§ REQUIRED ACTION
Repeat every line of the listing below verbatim, with no changes.

Stored items

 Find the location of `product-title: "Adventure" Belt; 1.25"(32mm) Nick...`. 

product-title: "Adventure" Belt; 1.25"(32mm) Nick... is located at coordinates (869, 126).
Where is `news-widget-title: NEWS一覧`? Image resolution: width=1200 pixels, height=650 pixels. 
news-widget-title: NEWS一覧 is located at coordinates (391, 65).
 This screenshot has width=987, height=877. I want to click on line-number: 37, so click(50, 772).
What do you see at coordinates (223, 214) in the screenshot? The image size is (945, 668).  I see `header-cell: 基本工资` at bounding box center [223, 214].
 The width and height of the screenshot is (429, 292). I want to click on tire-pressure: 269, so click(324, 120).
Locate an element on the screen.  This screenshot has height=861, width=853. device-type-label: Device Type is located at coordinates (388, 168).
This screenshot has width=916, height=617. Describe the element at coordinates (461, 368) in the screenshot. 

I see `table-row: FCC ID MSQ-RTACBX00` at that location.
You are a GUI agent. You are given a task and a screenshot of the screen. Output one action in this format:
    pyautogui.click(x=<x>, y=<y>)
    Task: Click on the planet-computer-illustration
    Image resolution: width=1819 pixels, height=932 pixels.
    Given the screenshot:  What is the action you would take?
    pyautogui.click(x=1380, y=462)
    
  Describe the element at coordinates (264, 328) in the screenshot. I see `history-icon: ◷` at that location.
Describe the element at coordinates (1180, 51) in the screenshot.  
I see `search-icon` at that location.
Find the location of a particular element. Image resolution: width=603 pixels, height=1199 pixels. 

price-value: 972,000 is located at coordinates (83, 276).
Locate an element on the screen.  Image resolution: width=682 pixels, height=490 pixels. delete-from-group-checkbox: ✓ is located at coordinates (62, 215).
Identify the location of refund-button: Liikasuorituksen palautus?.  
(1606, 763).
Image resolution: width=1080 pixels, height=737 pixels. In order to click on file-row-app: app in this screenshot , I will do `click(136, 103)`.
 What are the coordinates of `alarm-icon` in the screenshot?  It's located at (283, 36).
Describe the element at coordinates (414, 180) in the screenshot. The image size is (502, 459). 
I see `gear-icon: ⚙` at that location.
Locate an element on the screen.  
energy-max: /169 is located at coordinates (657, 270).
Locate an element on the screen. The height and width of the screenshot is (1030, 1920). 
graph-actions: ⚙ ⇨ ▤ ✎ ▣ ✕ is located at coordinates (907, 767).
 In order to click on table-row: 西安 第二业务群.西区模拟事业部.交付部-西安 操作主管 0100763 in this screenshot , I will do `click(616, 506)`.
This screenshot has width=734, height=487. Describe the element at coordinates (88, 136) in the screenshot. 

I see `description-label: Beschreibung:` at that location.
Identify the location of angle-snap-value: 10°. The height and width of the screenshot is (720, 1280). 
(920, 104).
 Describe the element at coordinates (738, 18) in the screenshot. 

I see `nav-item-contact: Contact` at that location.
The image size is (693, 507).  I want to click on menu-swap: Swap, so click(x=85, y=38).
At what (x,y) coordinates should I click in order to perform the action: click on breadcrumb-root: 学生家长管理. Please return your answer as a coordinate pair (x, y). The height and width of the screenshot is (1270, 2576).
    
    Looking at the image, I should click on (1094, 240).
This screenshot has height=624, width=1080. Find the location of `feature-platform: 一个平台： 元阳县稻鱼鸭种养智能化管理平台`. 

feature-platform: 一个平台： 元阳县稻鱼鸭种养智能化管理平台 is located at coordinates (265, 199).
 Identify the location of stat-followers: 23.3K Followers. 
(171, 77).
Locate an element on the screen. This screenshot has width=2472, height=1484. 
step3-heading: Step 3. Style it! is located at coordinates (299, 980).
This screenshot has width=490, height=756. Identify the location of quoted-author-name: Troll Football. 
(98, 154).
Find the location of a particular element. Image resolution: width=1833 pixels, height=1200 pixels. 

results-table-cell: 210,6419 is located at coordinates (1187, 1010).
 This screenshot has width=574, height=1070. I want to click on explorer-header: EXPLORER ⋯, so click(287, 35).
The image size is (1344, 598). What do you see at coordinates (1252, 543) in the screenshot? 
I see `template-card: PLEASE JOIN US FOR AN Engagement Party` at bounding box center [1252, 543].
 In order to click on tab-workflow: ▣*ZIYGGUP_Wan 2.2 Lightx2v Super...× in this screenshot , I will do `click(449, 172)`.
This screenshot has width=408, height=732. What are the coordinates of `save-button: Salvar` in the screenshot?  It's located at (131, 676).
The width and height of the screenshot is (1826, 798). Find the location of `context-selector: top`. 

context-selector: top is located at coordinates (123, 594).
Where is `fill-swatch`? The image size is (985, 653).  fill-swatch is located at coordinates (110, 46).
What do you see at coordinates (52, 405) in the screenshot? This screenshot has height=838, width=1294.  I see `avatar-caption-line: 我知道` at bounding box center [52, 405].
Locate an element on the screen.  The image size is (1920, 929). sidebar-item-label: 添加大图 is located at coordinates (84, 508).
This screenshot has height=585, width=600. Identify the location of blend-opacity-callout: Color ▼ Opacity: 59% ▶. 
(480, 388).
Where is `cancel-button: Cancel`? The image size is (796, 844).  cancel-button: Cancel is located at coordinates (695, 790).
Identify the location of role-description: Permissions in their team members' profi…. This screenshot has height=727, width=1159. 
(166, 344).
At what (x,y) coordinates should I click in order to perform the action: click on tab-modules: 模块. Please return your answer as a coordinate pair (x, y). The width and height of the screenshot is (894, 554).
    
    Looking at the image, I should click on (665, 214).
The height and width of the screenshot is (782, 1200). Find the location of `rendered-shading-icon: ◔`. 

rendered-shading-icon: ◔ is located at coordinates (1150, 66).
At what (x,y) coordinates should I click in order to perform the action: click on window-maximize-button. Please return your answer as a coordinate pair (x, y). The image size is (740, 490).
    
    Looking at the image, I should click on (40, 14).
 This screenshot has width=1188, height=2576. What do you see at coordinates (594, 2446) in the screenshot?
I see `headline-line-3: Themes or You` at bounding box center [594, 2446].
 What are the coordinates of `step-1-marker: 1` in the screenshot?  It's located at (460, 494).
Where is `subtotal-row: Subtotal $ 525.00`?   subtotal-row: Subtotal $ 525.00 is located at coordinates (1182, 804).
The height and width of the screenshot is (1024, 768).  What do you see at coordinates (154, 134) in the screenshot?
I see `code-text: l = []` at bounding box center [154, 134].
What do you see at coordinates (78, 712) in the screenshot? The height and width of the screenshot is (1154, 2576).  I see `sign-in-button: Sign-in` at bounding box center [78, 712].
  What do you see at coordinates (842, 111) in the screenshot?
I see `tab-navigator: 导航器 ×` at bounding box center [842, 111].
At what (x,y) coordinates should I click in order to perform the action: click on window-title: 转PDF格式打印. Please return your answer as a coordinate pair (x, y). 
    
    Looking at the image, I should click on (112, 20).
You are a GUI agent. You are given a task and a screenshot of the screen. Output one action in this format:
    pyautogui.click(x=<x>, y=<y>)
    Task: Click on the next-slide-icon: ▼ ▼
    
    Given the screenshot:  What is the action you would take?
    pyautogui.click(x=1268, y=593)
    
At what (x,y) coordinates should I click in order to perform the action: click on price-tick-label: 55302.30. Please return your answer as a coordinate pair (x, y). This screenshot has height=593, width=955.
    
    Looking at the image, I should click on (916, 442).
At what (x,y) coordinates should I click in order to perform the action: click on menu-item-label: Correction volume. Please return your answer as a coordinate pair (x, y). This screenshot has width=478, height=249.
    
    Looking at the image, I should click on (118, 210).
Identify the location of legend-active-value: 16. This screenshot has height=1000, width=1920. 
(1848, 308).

§ THE COMPLETED TASK
 Find the location of `product-title: "Adventure" Belt; 1.25"(32mm) Nick...`. 

product-title: "Adventure" Belt; 1.25"(32mm) Nick... is located at coordinates (869, 126).
Where is `news-widget-title: NEWS一覧`? Image resolution: width=1200 pixels, height=650 pixels. 
news-widget-title: NEWS一覧 is located at coordinates (391, 65).
 This screenshot has width=987, height=877. I want to click on line-number: 37, so click(50, 772).
What do you see at coordinates (223, 214) in the screenshot? The image size is (945, 668).  I see `header-cell: 基本工资` at bounding box center [223, 214].
 The width and height of the screenshot is (429, 292). I want to click on tire-pressure: 269, so click(324, 120).
Locate an element on the screen.  This screenshot has height=861, width=853. device-type-label: Device Type is located at coordinates (388, 168).
This screenshot has width=916, height=617. Describe the element at coordinates (461, 368) in the screenshot. 

I see `table-row: FCC ID MSQ-RTACBX00` at that location.
You are a GUI agent. You are given a task and a screenshot of the screen. Output one action in this format:
    pyautogui.click(x=<x>, y=<y>)
    Task: Click on the planet-computer-illustration
    Image resolution: width=1819 pixels, height=932 pixels.
    Given the screenshot:  What is the action you would take?
    pyautogui.click(x=1380, y=462)
    
  Describe the element at coordinates (264, 328) in the screenshot. I see `history-icon: ◷` at that location.
Describe the element at coordinates (1180, 51) in the screenshot.  
I see `search-icon` at that location.
Find the location of a particular element. Image resolution: width=603 pixels, height=1199 pixels. 

price-value: 972,000 is located at coordinates (83, 276).
Locate an element on the screen.  Image resolution: width=682 pixels, height=490 pixels. delete-from-group-checkbox: ✓ is located at coordinates (62, 215).
Identify the location of refund-button: Liikasuorituksen palautus?.  
(1606, 763).
Image resolution: width=1080 pixels, height=737 pixels. In order to click on file-row-app: app in this screenshot , I will do `click(136, 103)`.
 What are the coordinates of `alarm-icon` in the screenshot?  It's located at (283, 36).
Describe the element at coordinates (414, 180) in the screenshot. The image size is (502, 459). 
I see `gear-icon: ⚙` at that location.
Locate an element on the screen.  
energy-max: /169 is located at coordinates (657, 270).
Locate an element on the screen. The height and width of the screenshot is (1030, 1920). 
graph-actions: ⚙ ⇨ ▤ ✎ ▣ ✕ is located at coordinates (907, 767).
 In order to click on table-row: 西安 第二业务群.西区模拟事业部.交付部-西安 操作主管 0100763 in this screenshot , I will do `click(616, 506)`.
This screenshot has width=734, height=487. Describe the element at coordinates (88, 136) in the screenshot. 

I see `description-label: Beschreibung:` at that location.
Identify the location of angle-snap-value: 10°. The height and width of the screenshot is (720, 1280). 
(920, 104).
 Describe the element at coordinates (738, 18) in the screenshot. 

I see `nav-item-contact: Contact` at that location.
The image size is (693, 507).  I want to click on menu-swap: Swap, so click(x=85, y=38).
At what (x,y) coordinates should I click in order to perform the action: click on breadcrumb-root: 学生家长管理. Please return your answer as a coordinate pair (x, y). The height and width of the screenshot is (1270, 2576).
    
    Looking at the image, I should click on (1094, 240).
This screenshot has height=624, width=1080. Find the location of `feature-platform: 一个平台： 元阳县稻鱼鸭种养智能化管理平台`. 

feature-platform: 一个平台： 元阳县稻鱼鸭种养智能化管理平台 is located at coordinates (265, 199).
 Identify the location of stat-followers: 23.3K Followers. 
(171, 77).
Locate an element on the screen. This screenshot has width=2472, height=1484. 
step3-heading: Step 3. Style it! is located at coordinates (299, 980).
This screenshot has width=490, height=756. Identify the location of quoted-author-name: Troll Football. 
(98, 154).
Find the location of a particular element. Image resolution: width=1833 pixels, height=1200 pixels. 

results-table-cell: 210,6419 is located at coordinates (1187, 1010).
 This screenshot has width=574, height=1070. I want to click on explorer-header: EXPLORER ⋯, so click(287, 35).
The image size is (1344, 598). What do you see at coordinates (1252, 543) in the screenshot? 
I see `template-card: PLEASE JOIN US FOR AN Engagement Party` at bounding box center [1252, 543].
 In order to click on tab-workflow: ▣*ZIYGGUP_Wan 2.2 Lightx2v Super...× in this screenshot , I will do `click(449, 172)`.
This screenshot has width=408, height=732. What are the coordinates of `save-button: Salvar` in the screenshot?  It's located at (131, 676).
The width and height of the screenshot is (1826, 798). Find the location of `context-selector: top`. 

context-selector: top is located at coordinates (123, 594).
Where is `fill-swatch`? The image size is (985, 653).  fill-swatch is located at coordinates (110, 46).
What do you see at coordinates (52, 405) in the screenshot? This screenshot has height=838, width=1294.  I see `avatar-caption-line: 我知道` at bounding box center [52, 405].
Locate an element on the screen.  The image size is (1920, 929). sidebar-item-label: 添加大图 is located at coordinates (84, 508).
This screenshot has height=585, width=600. Identify the location of blend-opacity-callout: Color ▼ Opacity: 59% ▶. 
(480, 388).
Where is `cancel-button: Cancel`? The image size is (796, 844).  cancel-button: Cancel is located at coordinates (695, 790).
Identify the location of role-description: Permissions in their team members' profi…. This screenshot has height=727, width=1159. 
(166, 344).
At what (x,y) coordinates should I click in order to perform the action: click on tab-modules: 模块. Please return your answer as a coordinate pair (x, y). The width and height of the screenshot is (894, 554).
    
    Looking at the image, I should click on (665, 214).
The height and width of the screenshot is (782, 1200). Find the location of `rendered-shading-icon: ◔`. 

rendered-shading-icon: ◔ is located at coordinates (1150, 66).
At what (x,y) coordinates should I click in order to perform the action: click on window-maximize-button. Please return your answer as a coordinate pair (x, y). The image size is (740, 490).
    
    Looking at the image, I should click on (40, 14).
 This screenshot has width=1188, height=2576. What do you see at coordinates (594, 2446) in the screenshot?
I see `headline-line-3: Themes or You` at bounding box center [594, 2446].
 What are the coordinates of `step-1-marker: 1` in the screenshot?  It's located at (460, 494).
Where is `subtotal-row: Subtotal $ 525.00`?   subtotal-row: Subtotal $ 525.00 is located at coordinates (1182, 804).
The height and width of the screenshot is (1024, 768).  What do you see at coordinates (154, 134) in the screenshot?
I see `code-text: l = []` at bounding box center [154, 134].
What do you see at coordinates (78, 712) in the screenshot? The height and width of the screenshot is (1154, 2576).  I see `sign-in-button: Sign-in` at bounding box center [78, 712].
  What do you see at coordinates (842, 111) in the screenshot?
I see `tab-navigator: 导航器 ×` at bounding box center [842, 111].
At what (x,y) coordinates should I click in order to perform the action: click on window-title: 转PDF格式打印. Please return your answer as a coordinate pair (x, y). 
    
    Looking at the image, I should click on (112, 20).
You are a GUI agent. You are given a task and a screenshot of the screen. Output one action in this format:
    pyautogui.click(x=<x>, y=<y>)
    Task: Click on the next-slide-icon: ▼ ▼
    
    Given the screenshot:  What is the action you would take?
    pyautogui.click(x=1268, y=593)
    
At what (x,y) coordinates should I click in order to perform the action: click on price-tick-label: 55302.30. Please return your answer as a coordinate pair (x, y). This screenshot has height=593, width=955.
    
    Looking at the image, I should click on (916, 442).
At what (x,y) coordinates should I click in order to perform the action: click on menu-item-label: Correction volume. Please return your answer as a coordinate pair (x, y). This screenshot has width=478, height=249.
    
    Looking at the image, I should click on (118, 210).
Identify the location of legend-active-value: 16. This screenshot has height=1000, width=1920. 
(1848, 308).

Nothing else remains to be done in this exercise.